“I cold-DM’d this label, Under the Gun,” Clementine Zimmer of the band AXE said in an interview with The Daily Californian. “I said, ‘Yo, I wanna put this out on tape’ … It came out on New Year’s and our last release came out on 4/20.” Zimmer and her bandmate, Collette Keating, high-fived.
When not plotting ways to spruce up their Spotify royalties through band-branded used tissues, AXE is a queer, Berkeley-based band that mixes punk rock, eclectic rock and hyperpop. The band consists of Clementine Zimmer (vocals, guitar), Collette Keating (vocals), Kevin Gibson-Weinberger (synth/keys), Kaamya Talwar Sharma (guitar) and Toby Darci-Maher (drums).
Keating and Zimmer met at UC Berkeley during their Golden Bear Orientation. Despite being friends since their freshman year, AXE did not form until the middle of the pandemic; while this presented a fair share of challenges, Zimmer and Keating noted that they found a natural fit in the Bay Area’s punk scene.
“We’ve got some homies that are making music, which is super cool,” Keating said. “A lot of these people we became friends with naturally, like Clem and I became friends. Then everyone ended up making music together. It was more organic than just being based in the music.”
The band played its first show at the 52nd anniversary of People’s Park, during which the group had to perform karaoke-style due to the backing band’s absence. Keating noted how they would make the tempos too fast-paced to perform live, and they would later have to adjust their songs’ tempos as they formed the band.
“Now, we know what we sound like more,” Keating said. “We tend to make songs that we know a live band can perform. We love fast songs, but sometimes we have to tone it down.”
Keating explained how performing songs lives alters their relationship with their music.
“After you make the music, you normally just let it go. You don’t have as much of a connection with it,” Keating said. “But when you’re performing, it keeps you connected … it keeps you in that cycle where you’re coming back to these songs, performing them differently and interacting with the crowd differently.”
Regarding songwriting, the band takes plenty of inspiration from cinematic universes. Released in April of 2021, AXE’s latest EP 1300 A.D. even includes a synthy, lofi cover of Enya’s “Only Time” from the film “Sweet November.”
“She’s an amazing musician, and I love synth music,” Zimmer said. “Without her, none of the dark synth music would exist. Shout out to Enya. She made it all happen.”
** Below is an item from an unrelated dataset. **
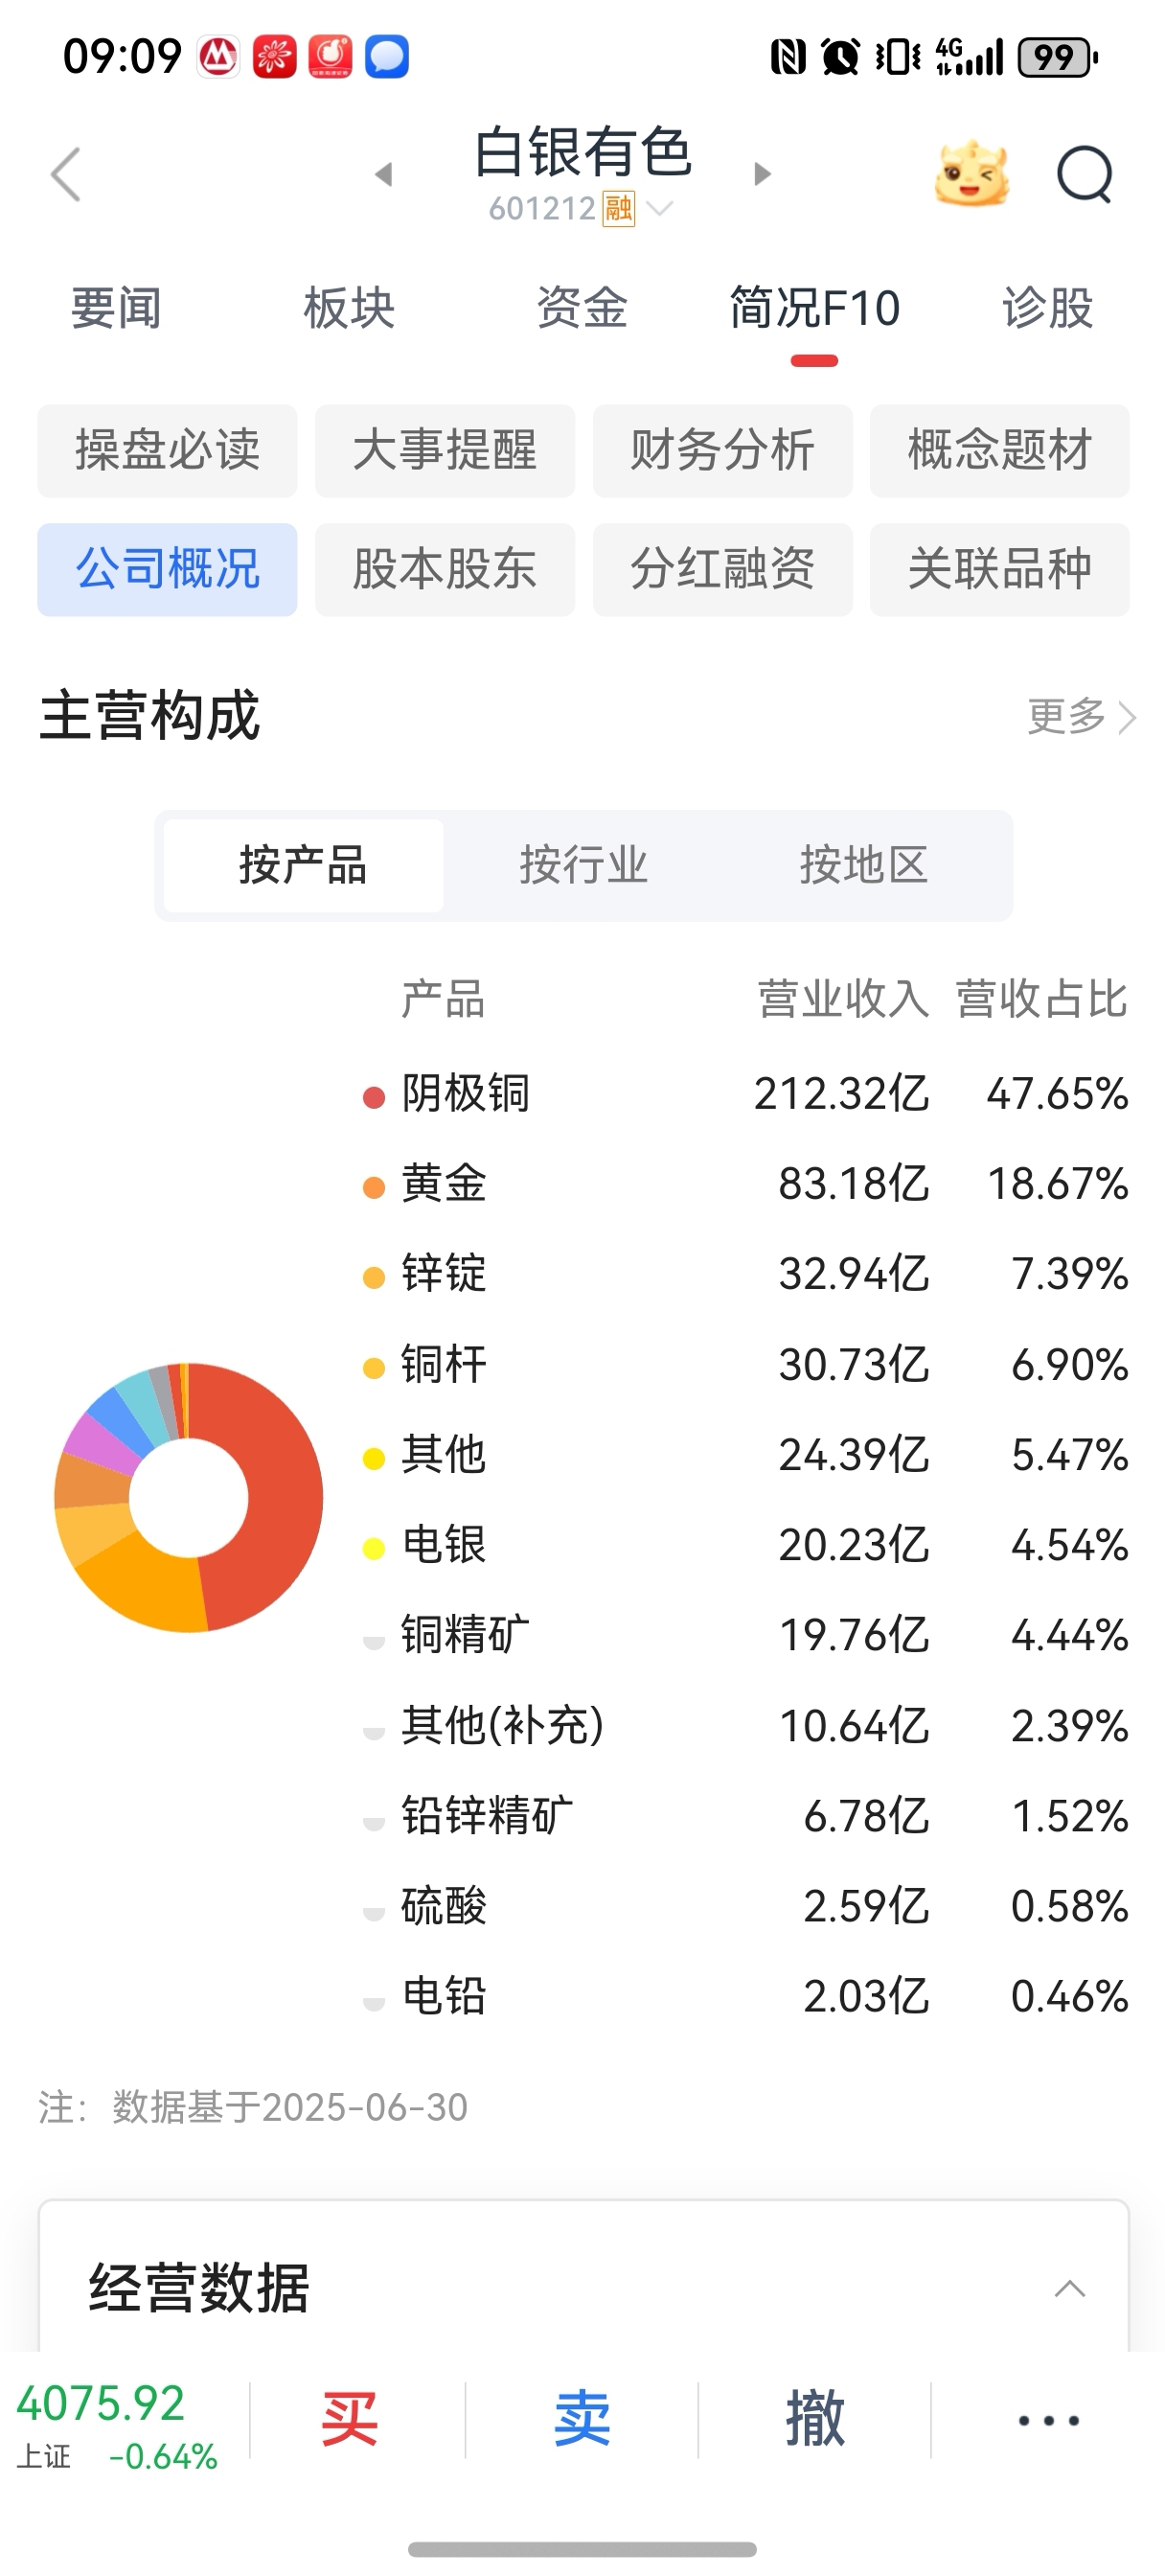This screenshot has width=1165, height=2576.
Task: Tap the donut revenue chart
Action: [x=189, y=1497]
The band once drove around San Francisco blasting Enya’s “May it Be,” which is from the Lord of the Rings soundtrack; AXE’s admiration for Enya also intersects with appreciation for film and television, which have been a recent source of inspiration. Keating explained that they view the band as having the energy of a medieval sci-fi film, mixed with some cheesy horror — Keating connected AXE’s spooky aesthetics and sound to the horror-comedy “Army of Darkness,” while Zimmer compared the band to the Scooby-Doo franchise.
Each song from 1300 A.D. is written in the context of a different cinematic universe. Many of its songs were written about “Army of Darkness,” while others are inspired by movies such as cult classic “Jennifer’s Body.” Understanding this world building is core to AXE’s songwriting process.
“You’re tapping into something via some world you already know or you’re creating something for yourself,” Keating said. “That’s how we’re able to express whatever emotions we’re trying to get out or like what we’re trying to express –– through these other channels.”
The group’s songwriting is gradually shifting, especially as the band currently works on its first full-length album. So far, AXE has about five or six songs finished, including a track about someone desperately seeking gas to huff. The upcoming record leans into a new angle, one of desperation, and marks a slight turn away from AXE’s campy horror and the cinematically grounded songs from its last EP.
Although the newly formed act’s sound is still evolving, AXE plays and collaborates with other bands that are mostly queer, and Zimmer shared that the band’s queer identity has helped them forge connections in the scene.
“It’s fun to be a queer, trans band,” Zimmer said. “That’s kind of an important part of our music. It’s not super explicit but there are some strong hints in there for the gays … It’s definitely cool that there’s a lot of queer people making music.”
AXE’s debut LP and split Exoskeletal will be released summer 2022.